■ Brief: Rewrite the records below, changing "Instruction" to "Goal" wherever it appears and leaving everything else as it is.
>>
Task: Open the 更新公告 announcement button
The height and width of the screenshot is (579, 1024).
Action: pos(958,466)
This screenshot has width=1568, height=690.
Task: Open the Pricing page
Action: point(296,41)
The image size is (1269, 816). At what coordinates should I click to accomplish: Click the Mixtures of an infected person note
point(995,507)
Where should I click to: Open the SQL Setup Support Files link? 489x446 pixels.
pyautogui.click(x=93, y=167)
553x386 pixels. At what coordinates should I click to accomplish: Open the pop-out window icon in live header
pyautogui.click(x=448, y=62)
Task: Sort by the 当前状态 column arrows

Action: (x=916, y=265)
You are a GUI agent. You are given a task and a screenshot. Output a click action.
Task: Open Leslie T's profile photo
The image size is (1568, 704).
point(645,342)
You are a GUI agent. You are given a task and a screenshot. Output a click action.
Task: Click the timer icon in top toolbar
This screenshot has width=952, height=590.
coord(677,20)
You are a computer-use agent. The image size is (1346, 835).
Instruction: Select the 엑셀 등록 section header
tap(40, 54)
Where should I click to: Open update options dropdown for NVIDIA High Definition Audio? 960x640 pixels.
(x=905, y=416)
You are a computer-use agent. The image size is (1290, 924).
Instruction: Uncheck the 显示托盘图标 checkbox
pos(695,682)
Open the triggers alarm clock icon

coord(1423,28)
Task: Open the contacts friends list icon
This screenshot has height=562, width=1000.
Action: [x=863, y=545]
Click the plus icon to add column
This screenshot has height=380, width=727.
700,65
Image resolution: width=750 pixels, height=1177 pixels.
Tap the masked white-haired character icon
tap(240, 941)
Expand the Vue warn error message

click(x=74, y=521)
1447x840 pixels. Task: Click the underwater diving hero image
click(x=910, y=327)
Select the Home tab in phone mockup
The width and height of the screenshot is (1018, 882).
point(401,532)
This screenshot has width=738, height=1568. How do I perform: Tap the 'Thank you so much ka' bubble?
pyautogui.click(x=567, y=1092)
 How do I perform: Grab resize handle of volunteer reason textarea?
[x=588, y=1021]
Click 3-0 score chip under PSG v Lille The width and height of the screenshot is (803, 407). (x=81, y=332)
<<
■ Output:
Task: Open the 更新公告 announcement button
The height and width of the screenshot is (579, 1024).
Action: pos(958,466)
This screenshot has width=1568, height=690.
Task: Open the Pricing page
Action: point(296,41)
The image size is (1269, 816). At what coordinates should I click to accomplish: Click the Mixtures of an infected person note
point(995,507)
Where should I click to: Open the SQL Setup Support Files link? 489x446 pixels.
pyautogui.click(x=93, y=167)
553x386 pixels. At what coordinates should I click to accomplish: Open the pop-out window icon in live header
pyautogui.click(x=448, y=62)
Task: Sort by the 当前状态 column arrows

Action: (x=916, y=265)
You are a GUI agent. You are given a task and a screenshot. Output a click action.
Task: Open Leslie T's profile photo
The image size is (1568, 704).
point(645,342)
You are a GUI agent. You are given a task and a screenshot. Output a click action.
Task: Click the timer icon in top toolbar
This screenshot has width=952, height=590.
coord(677,20)
You are a computer-use agent. The image size is (1346, 835).
Goal: Select the 엑셀 등록 section header
tap(40, 54)
Where should I click to: Open update options dropdown for NVIDIA High Definition Audio? 960x640 pixels.
(x=905, y=416)
You are a computer-use agent. The image size is (1290, 924).
Goal: Uncheck the 显示托盘图标 checkbox
pos(695,682)
Open the triggers alarm clock icon

coord(1423,28)
Task: Open the contacts friends list icon
This screenshot has height=562, width=1000.
Action: [x=863, y=545]
Click the plus icon to add column
This screenshot has height=380, width=727.
700,65
Image resolution: width=750 pixels, height=1177 pixels.
Tap the masked white-haired character icon
tap(240, 941)
Expand the Vue warn error message

click(x=74, y=521)
1447x840 pixels. Task: Click the underwater diving hero image
click(x=910, y=327)
Select the Home tab in phone mockup
The width and height of the screenshot is (1018, 882).
point(401,532)
This screenshot has width=738, height=1568. How do I perform: Tap the 'Thank you so much ka' bubble?
pyautogui.click(x=567, y=1092)
 How do I perform: Grab resize handle of volunteer reason textarea?
[x=588, y=1021]
Click 3-0 score chip under PSG v Lille The width and height of the screenshot is (803, 407). (x=81, y=332)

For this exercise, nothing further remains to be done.